# What to work on:
1: In the account of Brecht and the Berliner Ensemble, where was the company's rehearsal hall located?
2: Carry on the account of Brecht and the Berliner Ensemble, starting after its final sentence.

In December 1949, Brecht suggested to Wolfgang Langhoff, the artistic director of the Deutsches Theatre, about the possibility of forming his own company. Brecht described it as "a theatre for the children of the scientific age". The first year would be devoted to attracting the best emigre actors as guest artists; the long-term objective would be to build up an ensemble. Three or four plays could be produced each season. Some would be by Brecht but he hoped to perform plays by other socialist writers such as Seán O'Casey or Federico Garcia Lorca. He also had plans to write a play about Rosa Luxemburg, an important figure in his political development. (95)

On 6th January, 1950, Brecht met with officials of the Socialist Unity Party. Eventually the government offered him the opportunity to establish the Berliner Ensemble. The rehearsal hall was a battered huge shed opposite the Deutsches Theatre. He was able to persuade the following to join the company: Hanns Eisler, Helene Weigel, Caspar Neher, Paul Dessau, Erich Engel, Elizabeth Hauptmann, Ruth Berlau, Ernst Busch, Friedrich Gnass, Gerhard Bienert, Therese Giehse and Leonard Steckel. He was also willing to share his ideas with theatre directors from other countries. Erwin Leiser, who had spent most of his early life in Sweden commented: "Brecht is seldom alone in the auditorium." Vladimir Pozner, a visitor from the United States, pointed out: "Never have I seen a director who guarded his secret less jealously than Brecht. Anyone who wanted could come in." (96)

He was unsuccessful in persuading famous exiles to his new company, among them Erwin Piscator, Peter Lorre, Fritz Kortner and Elisabeth Bergner. Over the next few years it expanded the group to include exciting young talents such as Benno Besson, Egon Monk, Peter Palitzsch, and Manfred Wekwerth. It has been argued that under Brecht's guidance a "substantial number of young theatre artists who worked under his guidance as directing, dramaturgy and design assistants, plus the many apprentice actors hired by him... were all later to exert a pervasive influence on the German theatre during the second-half of the century." (97)

Over the next few years it became the country's most famous theatre company, with an international reputation and included a production of Mother Courage and Her Children (1951). Brecht was not fully committed to the new society that Soviet communism was forming in East Germany and other countries under the control of Joseph Stalin. He decided to write a play about what Karl Marx had hailed as the start of a new age: the Paris Commune in 1871. Brecht argued that Lenin, was one of those who believed that the Commune had been a triumph of direct proletarian revolutionary action. He decided to write a play that would inspire a political revolution. (98)

The Days of the Commune is Brecht's attempt to write his first tragedy: "The drama of the Paris Commune tries to lay bare a historical process, the movement by which a social class, the working class, takes power for a time, established a new form of proletarian state, but fails to keep it alive. The tragedy follows from two sorts of conflicts: one between the workers and the bourgeoisie, that will soon be storming at the gates of Paris; the other from the internal struggles and mistakes of the new Commune. It is from the second primarily, rather than from the first, that the inevitable defeat must flow." (99)

# Recorded information:
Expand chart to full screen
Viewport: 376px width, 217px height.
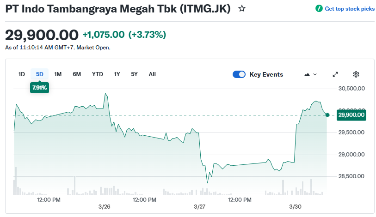[x=336, y=74]
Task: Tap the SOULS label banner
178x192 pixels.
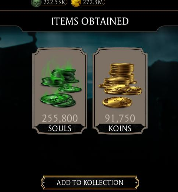Action: (60, 128)
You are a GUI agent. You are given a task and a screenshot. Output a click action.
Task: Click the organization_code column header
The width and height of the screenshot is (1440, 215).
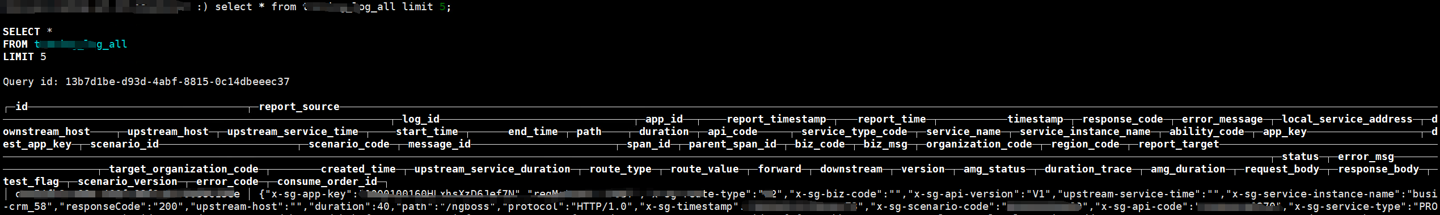(x=979, y=144)
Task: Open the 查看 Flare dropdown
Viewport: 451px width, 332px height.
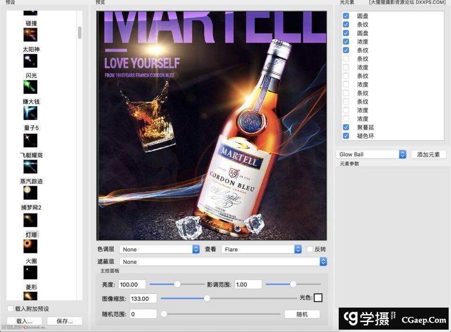Action: (261, 249)
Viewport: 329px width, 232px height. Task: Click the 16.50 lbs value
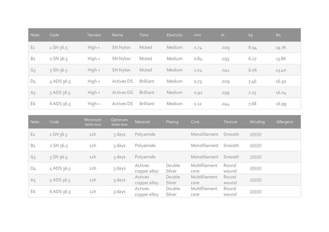pyautogui.click(x=281, y=81)
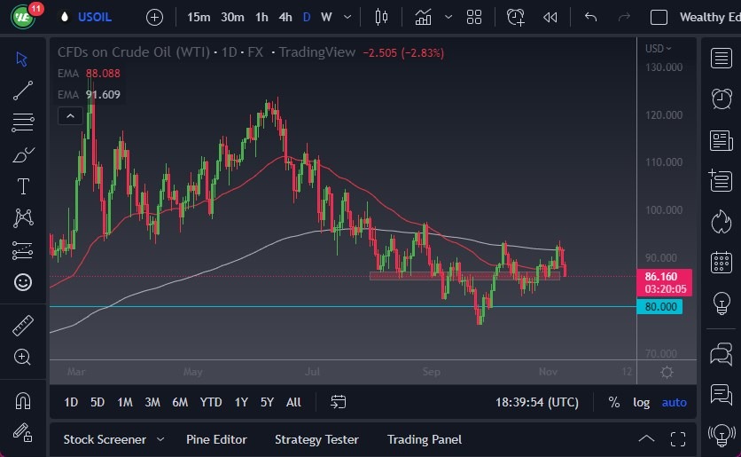Open the watchlist panel icon
Viewport: 741px width, 457px height.
coord(722,59)
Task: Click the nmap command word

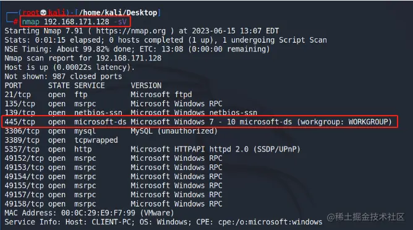Action: [x=30, y=22]
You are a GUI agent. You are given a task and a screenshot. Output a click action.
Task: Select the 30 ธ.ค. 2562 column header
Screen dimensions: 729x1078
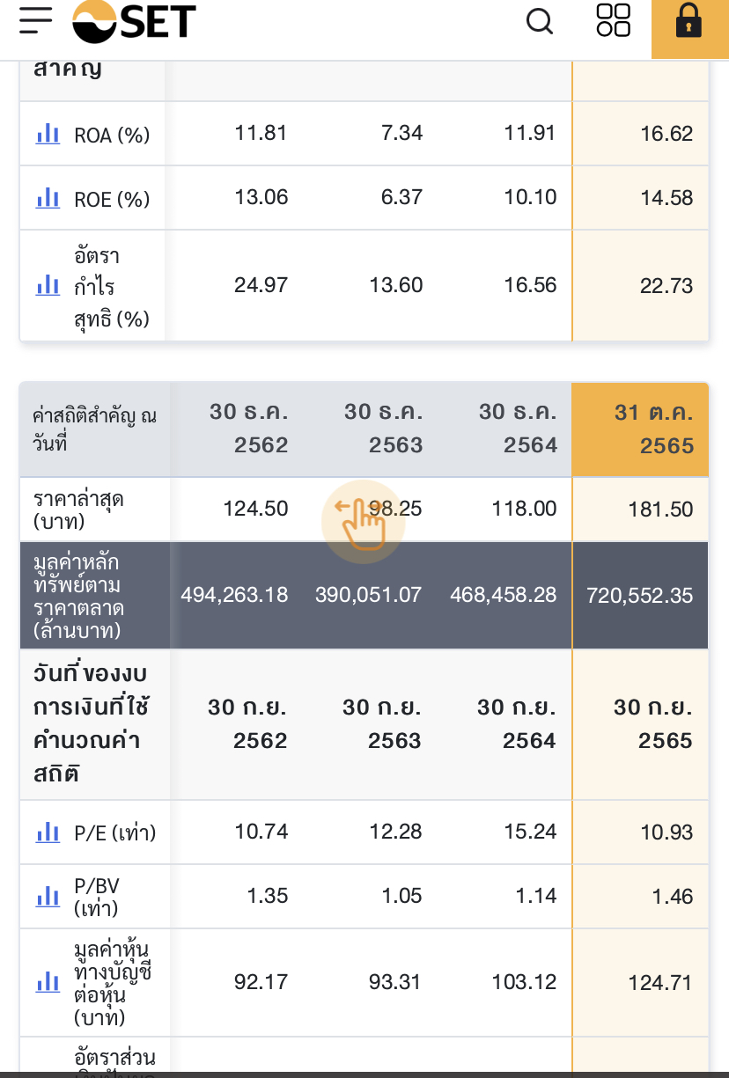click(x=249, y=429)

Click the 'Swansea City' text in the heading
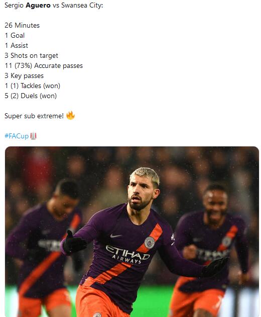click(x=81, y=5)
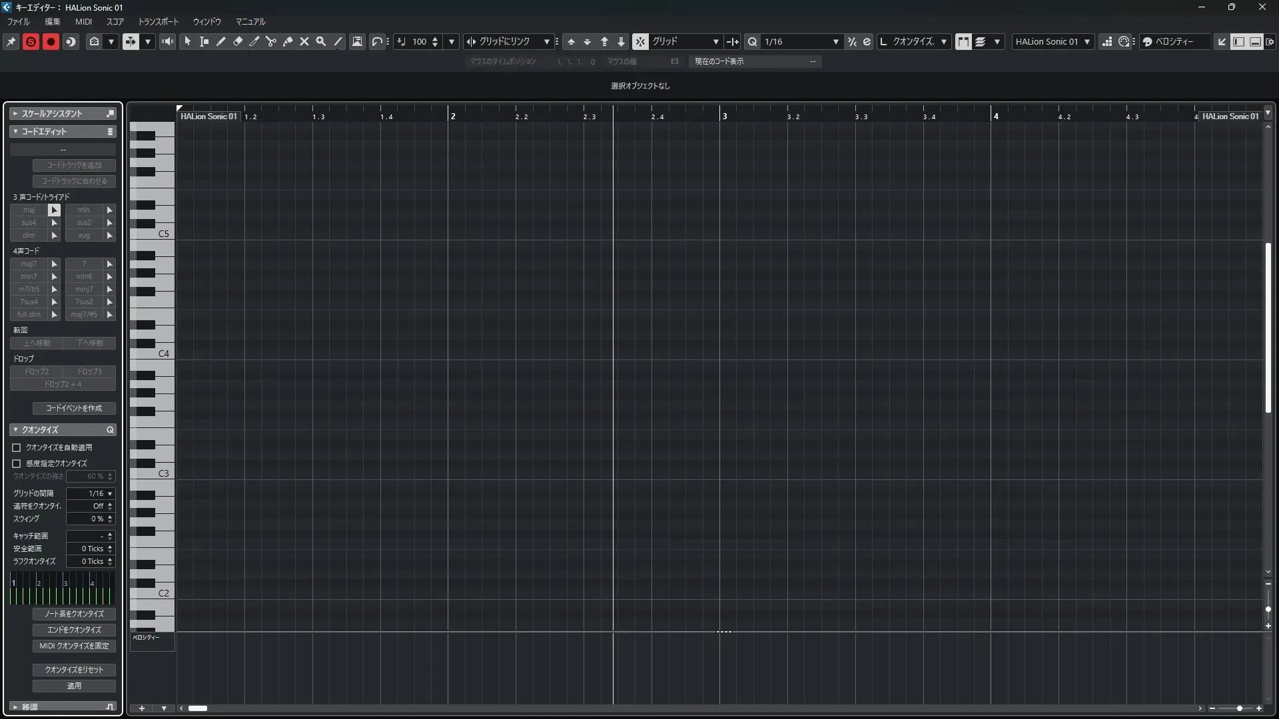Select the Glue tool

pos(288,41)
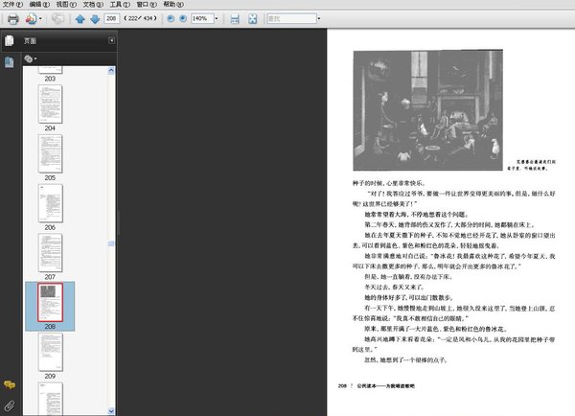Screen dimensions: 575x416
Task: Select page 207 thumbnail
Action: (49, 252)
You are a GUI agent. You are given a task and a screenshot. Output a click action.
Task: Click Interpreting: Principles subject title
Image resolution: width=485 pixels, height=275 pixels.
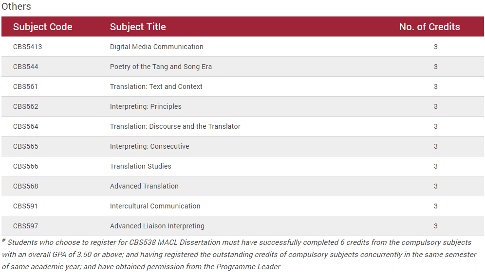146,106
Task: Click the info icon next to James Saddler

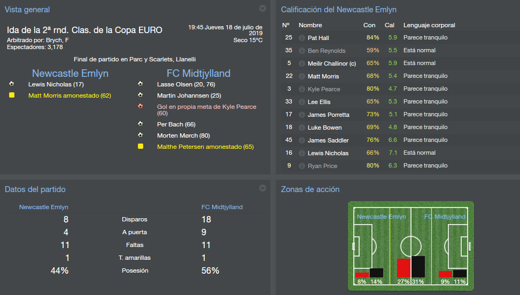Action: click(302, 140)
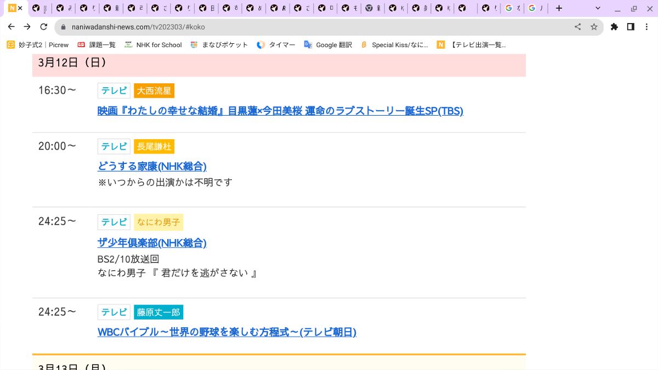Open the Picrew bookmark

pyautogui.click(x=38, y=45)
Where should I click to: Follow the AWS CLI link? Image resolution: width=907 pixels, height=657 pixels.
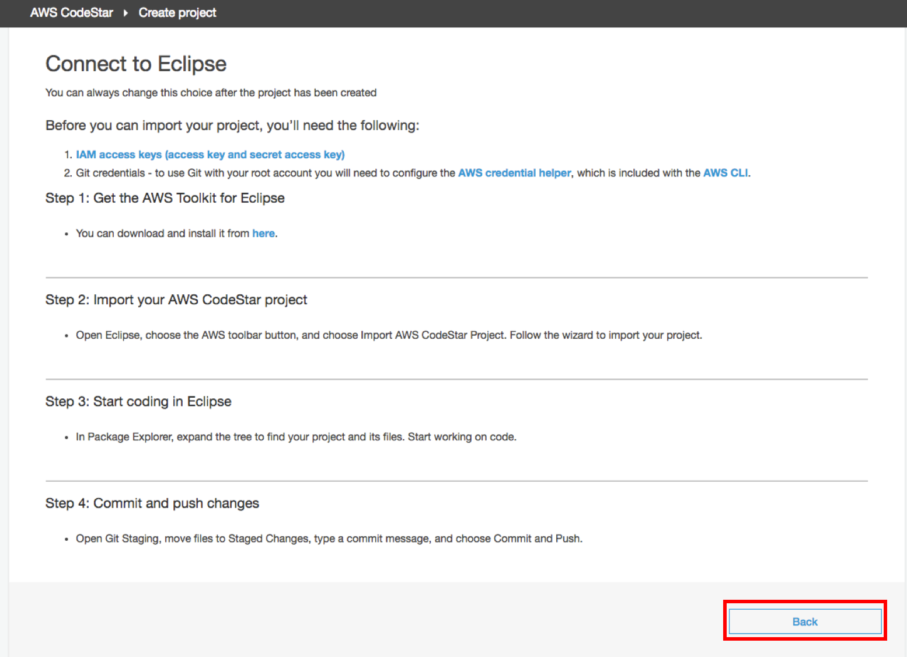(x=725, y=173)
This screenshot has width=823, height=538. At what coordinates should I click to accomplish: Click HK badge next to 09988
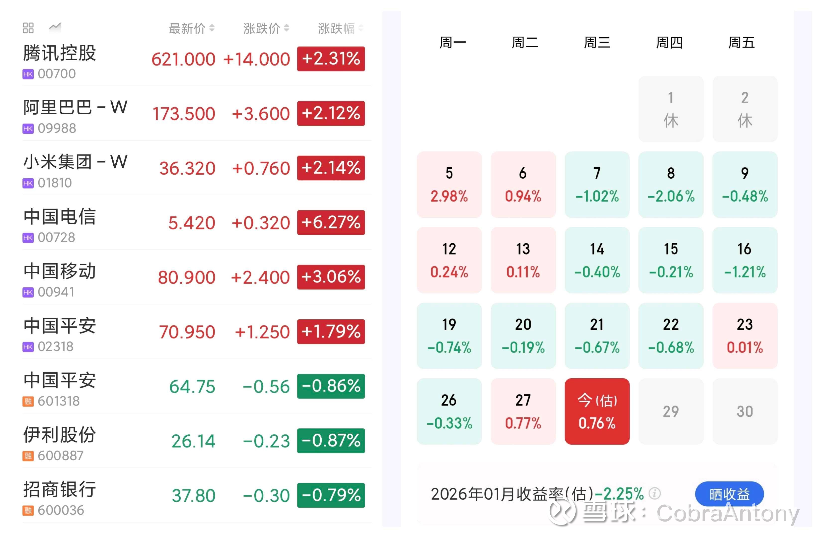pyautogui.click(x=28, y=129)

# Per-task answers:
1: It was in a battered huge shed opposite the Deutsches Theatre.

2:
The authorities refused permission for his new play, The Days of the Commune, to be produced, because they considered it to be "defeatist" They also saw it as an attack on the Soviet backed government in East Germany. Some historians had blamed the Paris Commune's failure on the lack of effective leadership, but Brecht admired what had been a spontaneously collective uprising. In Brecht's play the Central Committee called on the citizens to elect "men of the people", and it was as responsible representatives of the collective will that Brecht saw the communards. This was in direct contrast the situation in East Germany when in 1945 the revolution was imposed on the people by the Red Army. (100)

Bertolt Brecht and Kurt Weill (1930)
Bertolt Brecht (c. 1952)

The GDR government also objected to his Primer of War, a collection of news photographs and stories accompanied by original poems. This was rejected by the authorities as being too pacifist. It was only when Brecht threatened to bring the whole matter before the World Peace Council was permission finally granted for the book to be published. The opera, about the problems the artist has with state censorship, The Trial of Lucullus, was also not allowed to be shown until it was revised. (101)

On 16th June, 1953, East Berlin construction workers went on strike. The following day workers from other industries held mass meetings all over the city and voted to support building workers. Trams and trains came to a halt as transport workers joined the strike. Over 50,000, people gathered at the Lustgarten. Speeches were made attacking the government and political figures such as Walter Ulbricht, the communist leader, had his portrait burnt. Red Army tanks drove into the crowd, killing sixteen people. The rebellion spread to over 700 towns and villages but the revolt was crushed in a couple of days. (102)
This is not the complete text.